PayPass wirelessly transmits payment details, including the account number and transaction code, between the PayPass device and the merchant's RFID-enabled sales terminal. The transaction is then processed through the MasterCard network for clearing and settlement. The PayPass cards are embedded with an RFID inlay that meets ISO 14443-A and ISO 14443-B standards, which includes cryptographic authentication between the terminal and the inlay to avert the copying and emulation of the chip and the modification of the chip's data by unauthorized parties.

The PayPass card's embedded tag operates at 13.56 MHz and has a short read range of 2 to 3 centimeters. RFID-enabled point-of-sale (POS) terminals developed by Maryland-based Micros will be used at M&T Bank Stadium, and similar terminals, called TangentPOS, developed by Pennsylvania-based Venue1 will read PayPass cards used at Qwest Field.

Cramer says MasterCard is working with the two stadiums to determine how many POS terminals within their stadiums will be enabled for PayPass transactions beginning with preseason play in August. He says the Philadelphia Eagles began testing the PayPass system at 400 terminals at its Lincoln Financial Field last year and will continue to test it for another year. The Detroit Lions has also run a similar but smaller trial of the PayPass system at its Ford Field, according to Cramer. "Some teams want all of the terminals enabled for PayPass, while others want to use it only at terminals with the most traffic," he says.

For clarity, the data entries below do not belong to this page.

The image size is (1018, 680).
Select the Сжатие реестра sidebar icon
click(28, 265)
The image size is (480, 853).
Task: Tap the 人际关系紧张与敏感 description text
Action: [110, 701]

The Seahawks, Eagles and Lions began offering a contactless payment system called PowerPay developed by New York-based Smart Systems Technologies last year (see RFID Enters the Sports Arena). While PowerPay uses the same technology as PayPass, it is a closed-loop system, meaning that consumers possessing a PowerPay key fob fitted with an RFID tag can use it only for transactions at PowerPay terminals at the Eagles and Seahawks stadiums. A person with a PayPass payment card can use it at other locations that accept PayPass transactions or at any locations that accept MasterCard credit cards. MasterCard began testing the PayPass program in late 2002. Last month Altoona, Pa.-based retailer Sheetz announced that it would deploy PayPass at all 305 Sheetz convenience stores by Mar. 1.